Harus ditanamkan satu kesadaran bahwa memperjuangkan kejayaan Islam dan umatnya adalah bagian dari darah daging seorang muslim, merupakan bagian dari jati dirinya. Karena, begitu seseorang mengaku sebagai muslim, dia adalah pejuang Allah, partisan yang sekujur tubuhnya, mulai dari ujung rambut sampai ujung kakinya, dari relung jiwanya sampai bentuk wadag jasmaninya, dicelup, (di-sibghah) dengan semangat perjuangan. Jiwa muru'ah-nya hanya mempunyai satu moto perjuangan, "isy kariman au mut syahidan" yang artinya menjadi muslim sejati atau mati sebagai syuhada, atau dalam bahasa Inggrisnya, be a good muslim or die as fighter.

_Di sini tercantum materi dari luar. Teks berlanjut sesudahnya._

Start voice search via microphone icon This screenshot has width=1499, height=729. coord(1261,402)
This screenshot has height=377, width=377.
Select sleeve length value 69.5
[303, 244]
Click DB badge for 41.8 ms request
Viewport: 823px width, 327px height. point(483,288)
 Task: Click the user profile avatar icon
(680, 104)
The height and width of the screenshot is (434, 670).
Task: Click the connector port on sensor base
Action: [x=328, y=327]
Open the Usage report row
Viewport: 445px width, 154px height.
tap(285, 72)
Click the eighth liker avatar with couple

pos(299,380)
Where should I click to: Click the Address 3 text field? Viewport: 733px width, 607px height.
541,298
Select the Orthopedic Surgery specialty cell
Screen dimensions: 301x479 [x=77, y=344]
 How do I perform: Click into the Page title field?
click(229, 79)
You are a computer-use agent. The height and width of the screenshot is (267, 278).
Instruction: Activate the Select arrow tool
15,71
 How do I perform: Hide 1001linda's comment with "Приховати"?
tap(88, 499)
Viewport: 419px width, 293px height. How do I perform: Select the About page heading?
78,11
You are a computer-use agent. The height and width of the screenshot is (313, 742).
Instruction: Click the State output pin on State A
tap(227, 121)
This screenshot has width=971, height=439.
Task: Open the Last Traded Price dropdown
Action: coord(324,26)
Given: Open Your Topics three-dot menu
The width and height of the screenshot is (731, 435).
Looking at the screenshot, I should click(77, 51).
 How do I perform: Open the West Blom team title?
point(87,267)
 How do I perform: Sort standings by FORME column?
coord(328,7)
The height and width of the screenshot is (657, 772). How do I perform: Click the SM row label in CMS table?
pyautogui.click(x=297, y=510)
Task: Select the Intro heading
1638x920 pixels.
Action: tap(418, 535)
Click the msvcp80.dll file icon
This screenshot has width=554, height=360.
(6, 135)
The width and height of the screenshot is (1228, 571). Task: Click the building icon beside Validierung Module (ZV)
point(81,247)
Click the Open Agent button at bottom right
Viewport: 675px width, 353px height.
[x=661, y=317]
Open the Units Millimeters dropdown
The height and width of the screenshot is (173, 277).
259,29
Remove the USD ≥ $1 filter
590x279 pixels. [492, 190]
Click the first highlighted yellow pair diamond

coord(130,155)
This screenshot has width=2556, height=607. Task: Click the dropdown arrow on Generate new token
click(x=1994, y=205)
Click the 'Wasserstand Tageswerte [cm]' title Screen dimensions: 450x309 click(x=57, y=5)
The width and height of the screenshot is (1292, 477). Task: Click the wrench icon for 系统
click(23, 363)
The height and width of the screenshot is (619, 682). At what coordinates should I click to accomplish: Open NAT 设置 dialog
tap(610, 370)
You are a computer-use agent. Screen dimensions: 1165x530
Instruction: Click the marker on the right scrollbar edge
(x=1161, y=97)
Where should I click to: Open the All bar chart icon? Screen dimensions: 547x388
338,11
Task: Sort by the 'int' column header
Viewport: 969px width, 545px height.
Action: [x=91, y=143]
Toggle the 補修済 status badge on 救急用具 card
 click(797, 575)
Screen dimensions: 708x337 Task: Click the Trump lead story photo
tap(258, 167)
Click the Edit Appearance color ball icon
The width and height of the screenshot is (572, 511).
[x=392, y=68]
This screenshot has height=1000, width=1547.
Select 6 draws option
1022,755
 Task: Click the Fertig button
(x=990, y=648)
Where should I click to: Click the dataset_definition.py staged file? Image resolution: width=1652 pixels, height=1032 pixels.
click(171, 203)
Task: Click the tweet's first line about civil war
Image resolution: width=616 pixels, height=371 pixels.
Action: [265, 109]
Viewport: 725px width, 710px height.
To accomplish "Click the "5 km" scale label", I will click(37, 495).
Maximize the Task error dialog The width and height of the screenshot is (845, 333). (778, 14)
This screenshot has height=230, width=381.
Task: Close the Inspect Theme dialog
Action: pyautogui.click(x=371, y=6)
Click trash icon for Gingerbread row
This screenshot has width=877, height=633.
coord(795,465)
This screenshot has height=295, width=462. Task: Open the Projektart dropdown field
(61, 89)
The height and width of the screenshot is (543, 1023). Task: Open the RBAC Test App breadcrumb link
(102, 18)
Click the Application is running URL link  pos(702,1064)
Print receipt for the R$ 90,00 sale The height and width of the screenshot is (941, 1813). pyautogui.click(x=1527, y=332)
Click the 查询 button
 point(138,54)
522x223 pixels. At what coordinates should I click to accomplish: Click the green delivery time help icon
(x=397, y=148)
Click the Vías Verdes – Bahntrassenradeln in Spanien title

Lihatlah sekitar kita. Hidup tidak lain adalah sebuah pertarungan. Manusia yang berjiwa kardus akan segera tersingkir dari derap perjalanan peradaban ini. Hanya manusia yang tangguh yang jiwanya telah dicelup (sibghah) mahabbah lillah (kecintaan kepada Allah) yang dapat berdiri tegar meraup debu-debu perjuangan. Hanya manusia yang hatinya dibalut iman, rohnya membara disulut jihad yang pantas menghadang segala tantangan musuh. Gantilah kelewangmu dengan kecerdasan pikiranmu yang paling tajam. Buanglah anak-anak panah dan ganti dengan zikirmu yang paling merasuk di hati agar waspadalah jiwa menyimak gerak musuh sekecil apa pun langkah mereka.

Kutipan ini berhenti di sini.